Comment Re: Waldo (Score 1) 104

The problem with that is that <insert market space> is a bitch of an environment to maintain something as complex as the <insert product> over time. Unless you're only looking at another <insert product development lifecycle> or two of life, you'll probably see it reach the point where it's cheaper and easier to build a new <insert product>, <insert product alternative> or <insert alternative to product alternative> than it is to continue maintaining the <insert product>. There's also few practical options for preserving it as a piece of history, no matter how cool that would be.
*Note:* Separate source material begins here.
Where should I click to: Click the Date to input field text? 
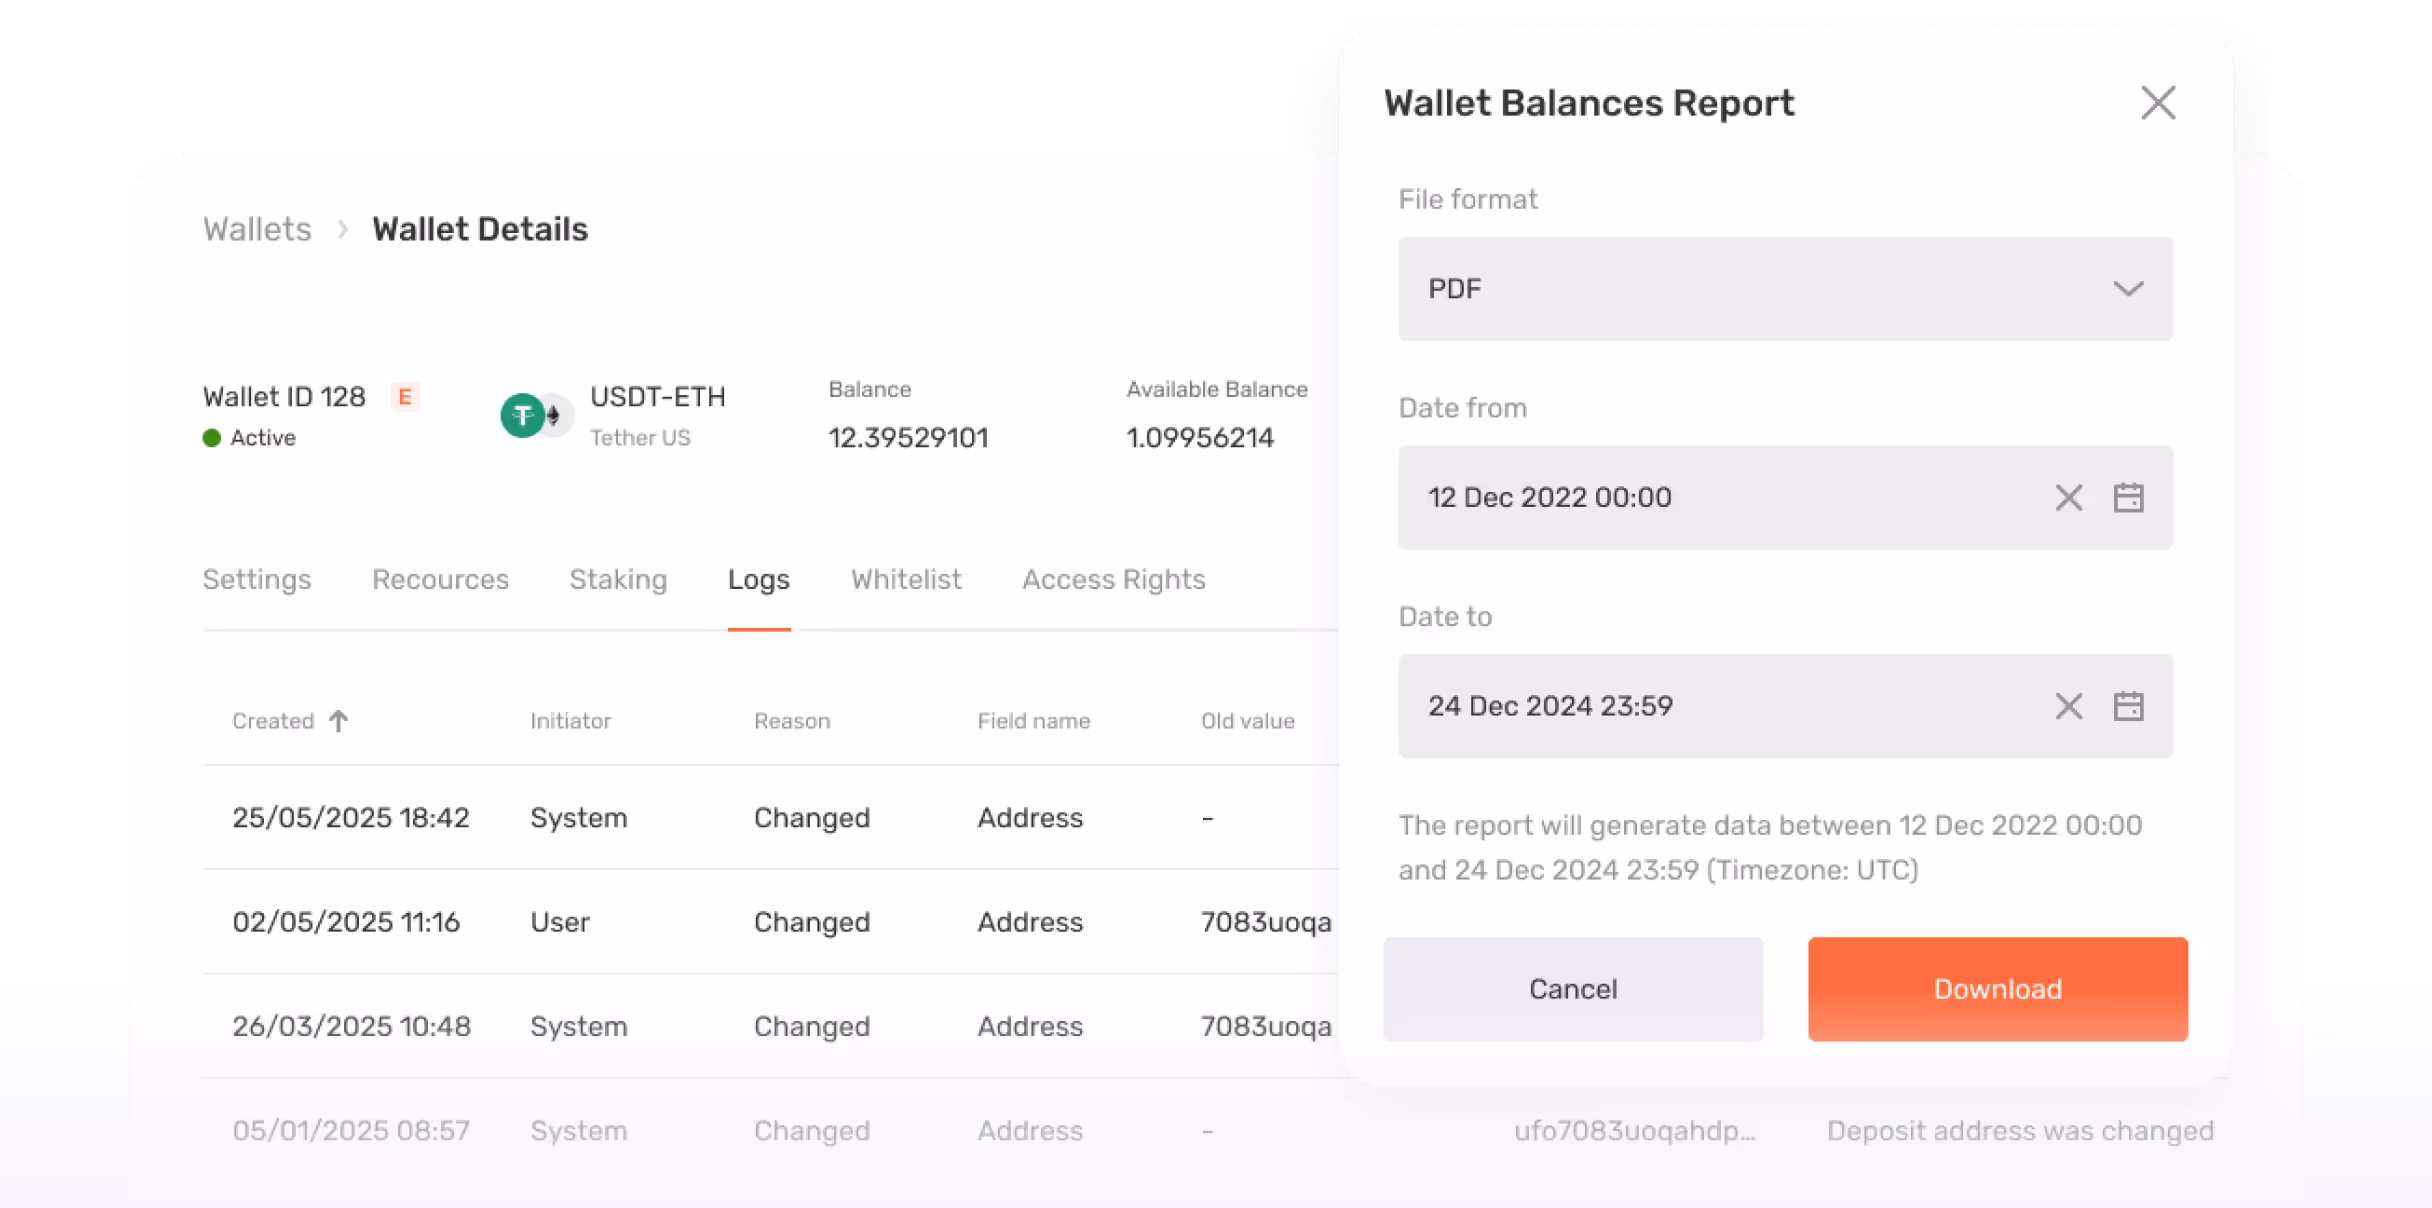[x=1550, y=706]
That's how I read your post.

Comment Did you test brownouts? (Score 1) 293

Hey lkcl, I don't know if this is a concern of yours, but I ended up having some fairly costly troubleshooting a few years ago with the original OCZ Vertex drives where the root cause was my laptop battery had degraded enough to where the OCZ wasn't getting the necessary voltage/current on boot-up or when the power was unplugged and it ran off of battery. The OCZ Vertex drive hardware wasn't well designed to handle not getting enough power (it was still receiving power) and totally and completely corrupted the flash to the point where it had to be sent back to OCZ. I think I did 7-8 drive returns and a laptop motherboard replacement until I finally figured it out. You might try that on the Intel S3500 and see what your results are.